Kılıçdaroğlu’na bu mektubu yazdıran hangi kaygıydı? Gerçekten bankacılık sistemi kriz içinde mi? Yoksa mektubu, “tarihe not düşmek için” mi yazdı? Dahası, mektup; muhatabı Başbakan olsa da “kişiye özel” değil mi? Hal böyleyken mektubun içeriğini Kılıçdaroğlu yerine muhatabının açıklaması gerekmez miydi?

 

“Mektuplu diplomasi” iç politika kültürümüzde çok rastlanır bir yöntem değil. 1960 ve 1970’li yıllarda kimi siyasiler bu yöntemi kullanmıştı ama sadece tarihe not düşmek adınaydı. Dolayısıyla, Sayın Kılıçdaroğlu’nun da böyle bir niyeti olabilir.
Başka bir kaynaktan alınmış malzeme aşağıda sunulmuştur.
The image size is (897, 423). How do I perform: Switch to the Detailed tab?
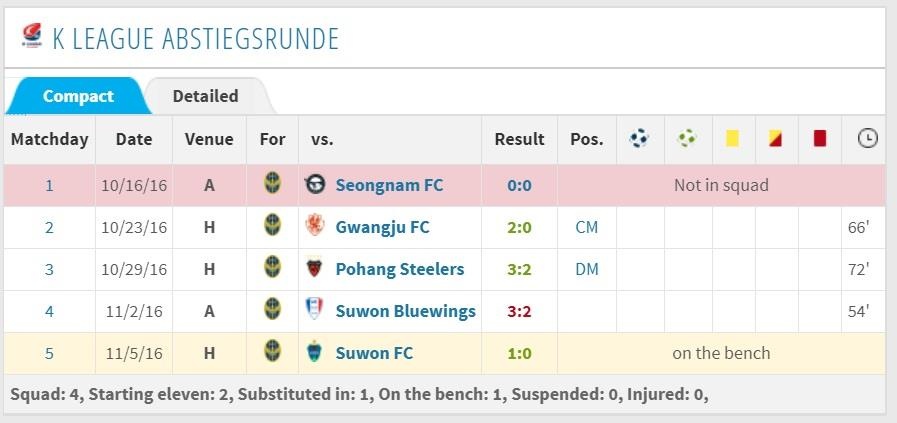click(205, 96)
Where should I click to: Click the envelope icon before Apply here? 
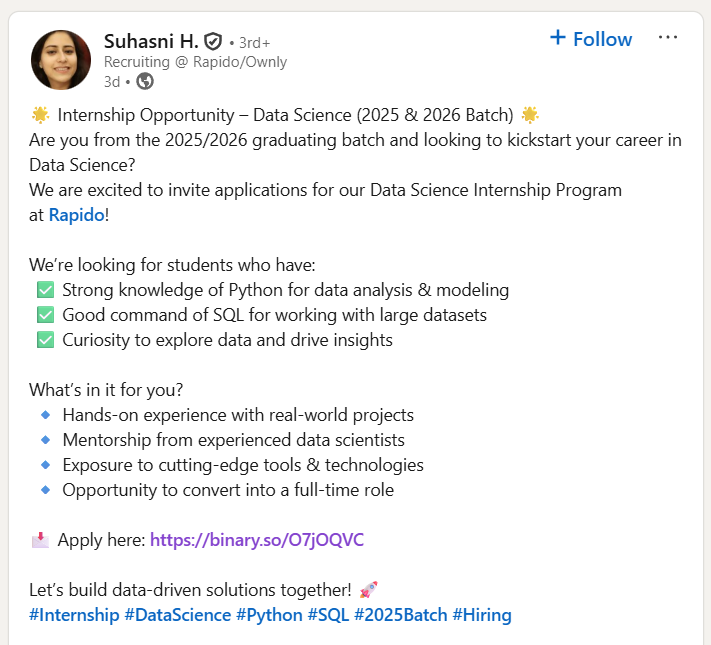coord(40,540)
Ancak bana yine de manidar geldi. Neyse… Gelelim mektubun siyasi sonuçlarına; Kılıçdaroğlu’nun “ilanen duyuru” biçiminde yazdığı mektuba, muhatabından yani Başbakan Davutoğlu’ndan herhangi bir yanıt gelmedi. Kılıçdaroğlu. buna rağmen, içerik konusunda gazetecilerin sorduğu tüm soruları yanıtladı… Kastını ve esas amacını açıkladı. Dedi ki; yürütmenin başı sen isen, yasaların verdiği yetkiyle gereğini yap! Yok eğer, yürütmenin başı sen değil de Anayasa’ya göre “sorumsuz” olan Cumhurbaşkanı Tayyip Erdoğan ise O’nu da bilelim! Kısacası demek istedi ki “Başbakan sen misin yoksa Erdoğan mı?”

 

Hal böyleyken, “yandaş medya” eleştiri yağmuruna başladı:

 

” Vay vay vay! Biz demedik mi Kılıçdaroğlu ve CHP cemaatle iç içe! Paralel yapıyla işbirliği yapıyor. Şimdi inandınız mı?” Yandaş medyanın bu saldırısı “her ne kadar haksız olsa da” beklenen bir eleştiri olmalı. Sayın Kılıçdaroğlu için… Ve kanımca bunun da yanıtını kendisi verecektir. Ancak kamuoyunu ne kadar tatmin eder, ne kadar inandırıcı olur, bilemiyorum! Her ne kadar Kılıçdaroğlu’nun niyeti, “Başbakan’ın kim olduğu konusunda” Davutoğlu’nu sıkıntıya sokmak olsa da…

 

Sonuç olarak merak ettiğim: Kılıçdaroğlu’na “servis veren” hangi “süper zekâlı”ların bu öneriyi getirip önüne koyduğudur. Bence hata edilmiştir. Politik ve stratejik bir hata! Nihayetinde, yazının girişindeki fıkrada da belirttiğim gibi Kılıçdaroğlu’nun kendi kendine yazdığı bir mektup fotoğrafı ortaya çıkmıştır. Yazık, günah değil mi?